**Activity**
Give the records below again in full, exactly as written, but without any images.

**Data for this task**
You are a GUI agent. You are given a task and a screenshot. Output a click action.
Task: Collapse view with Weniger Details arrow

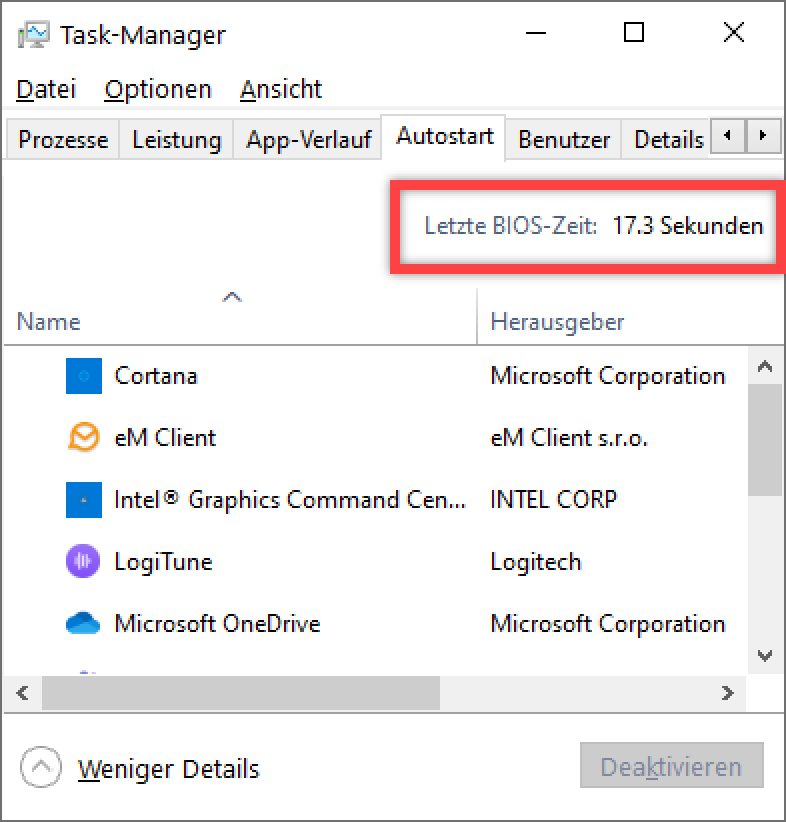[40, 768]
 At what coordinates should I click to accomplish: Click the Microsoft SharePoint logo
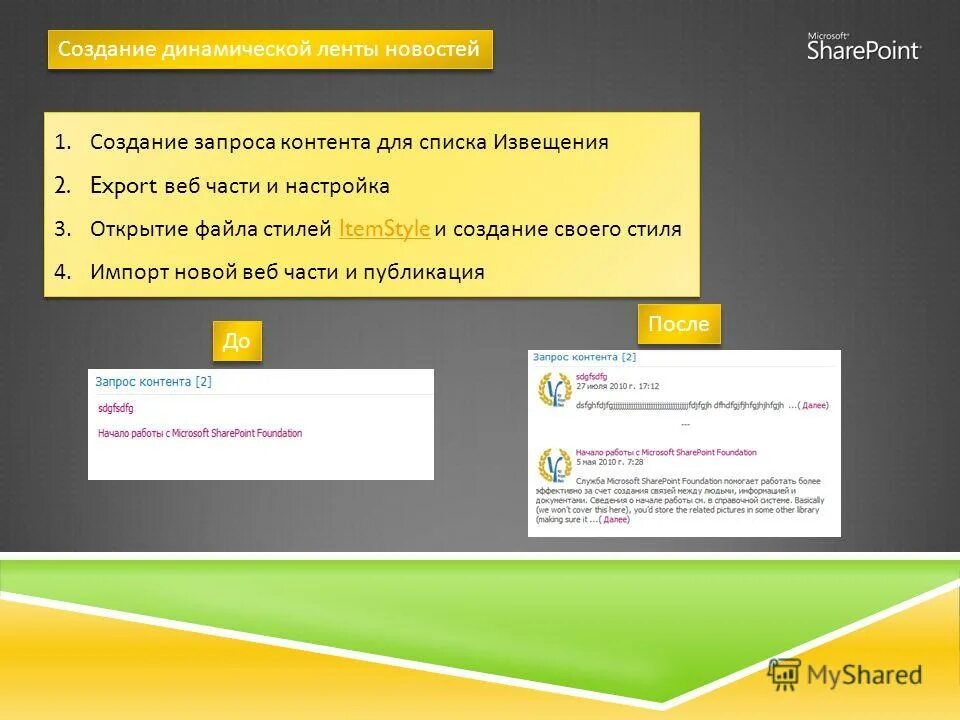pyautogui.click(x=862, y=48)
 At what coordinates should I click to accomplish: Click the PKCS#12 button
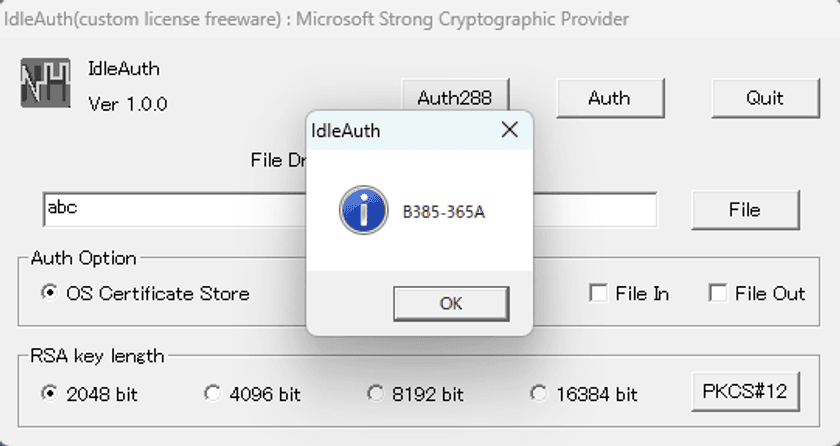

**Task response**
You are a GUI agent. You are given a task and a screenshot. Output a click action.
Task: Collapse view with Weniger Details arrow

[40, 768]
 At what coordinates should I click to accomplish: Click the Microsoft SharePoint logo
pyautogui.click(x=862, y=48)
 At what coordinates should I click to accomplish: Click the PKCS#12 button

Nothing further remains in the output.